Written by Emily Acheson-Gray on 18 / 06 / 2019
Gap Year Advice
If you want to stop rainforests becoming a thing of the past, we need you to get involved with our programs which focus on vital reforestation.
At the current rate of deforestation, it is estimated that, within 100 years, there won’t be a single rainforest remaining in the world. Every minute, an area of rainforest the size of 20 football pitches is cut down, meaning that in the next 25 years up to 28,000 species may go extinct due to deforestation. The most shocking fact of all is that, without trees, humans simply cannot survive, as they help create a balanced, stable atmosphere.
Whilst trying to stop deforestation completely is a huge project, here at The Leap, we aim instead to do our bit to counter the rapid loss of trees by planting more.
Why not tick two things off your bucket list at the same time on our Peru program- trek up picture-perfect Machu Picchu and help preserve the awesome Amazon rainforest. Considering that 20% of the whole world’s oxygen is produced in the Amazon, I think it’s pretty clear why the Leapers’ help is needed in Peru right now. You will be based at the “Reserva Tierra Linda” conservation centre for 2 weeks which focusses on educating the local community about the importance of preserving their incredible natural resource. As well as this vital education, the centre runs projects which directly involve the reforestation of the rainforest, including working in the plant nursery and creating short videos to promote the reserve.
Pack your backpack and head out the incredible Amazon before it’s too late…

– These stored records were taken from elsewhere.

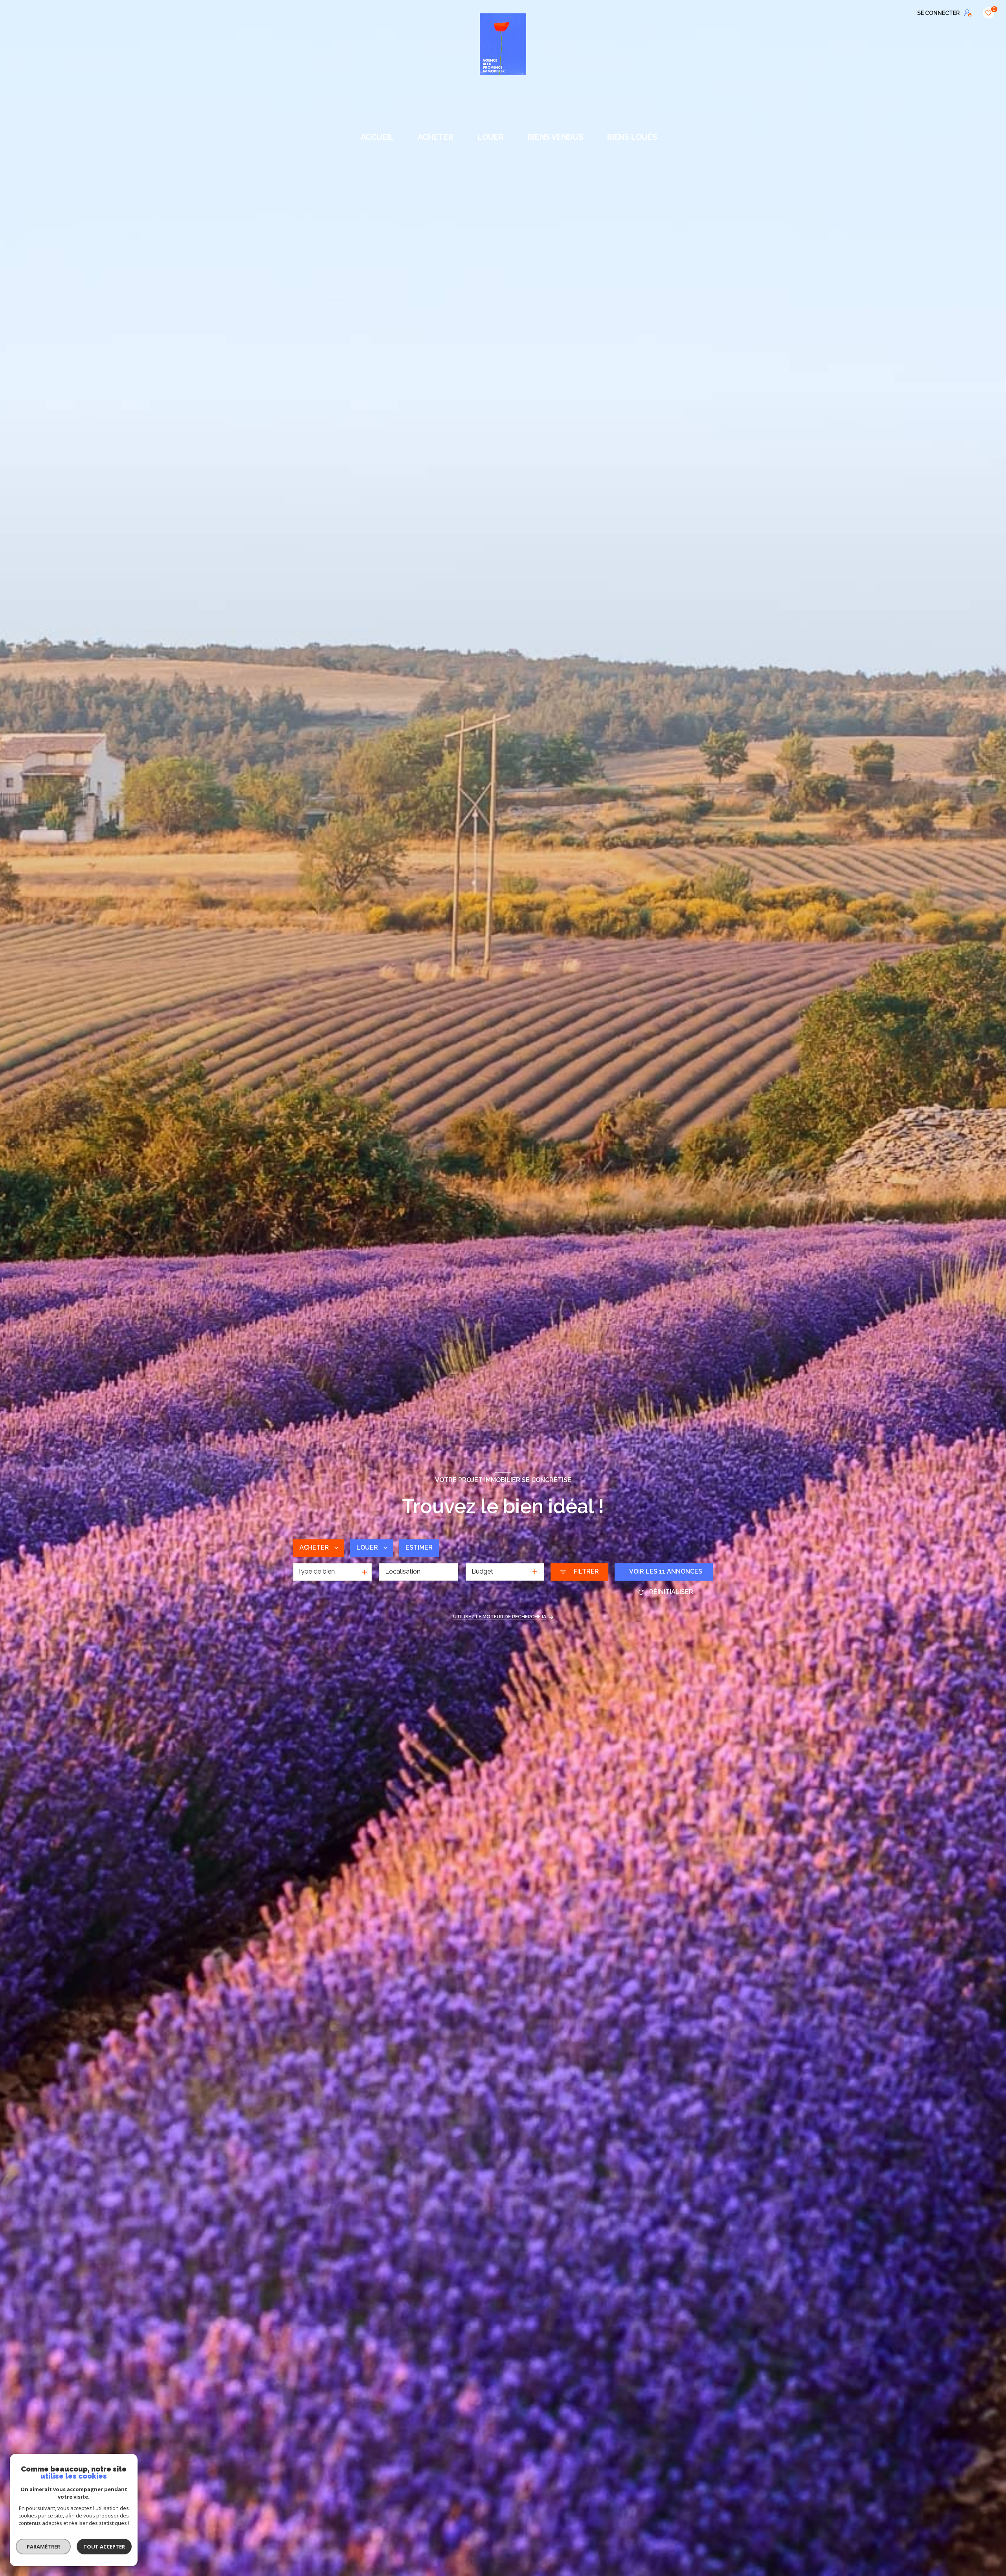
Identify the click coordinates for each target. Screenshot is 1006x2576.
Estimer (419, 1548)
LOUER (490, 137)
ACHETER (435, 137)
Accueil (377, 137)
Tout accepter (104, 2546)
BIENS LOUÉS (632, 137)
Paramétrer (43, 2546)
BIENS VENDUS (555, 137)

If wildlife is your passion, join us in Borneo to see, first-hand, both Borneo’s famous animals, from monkeys and orangutans to pygmy elephants, and the local children whose futures you will be improving. Our program out in Malaysia’s hidden gem works with the Rainforest Carbon Offset Project, intertwining planet-saving activities, such as planting tropical seedlings, with daily wildlife safaris by either boat or foot. This opportunity to study some of the island’s rarest wildlife acts as a reminder of how important your help is with the reforestation of their habitat in the river forest.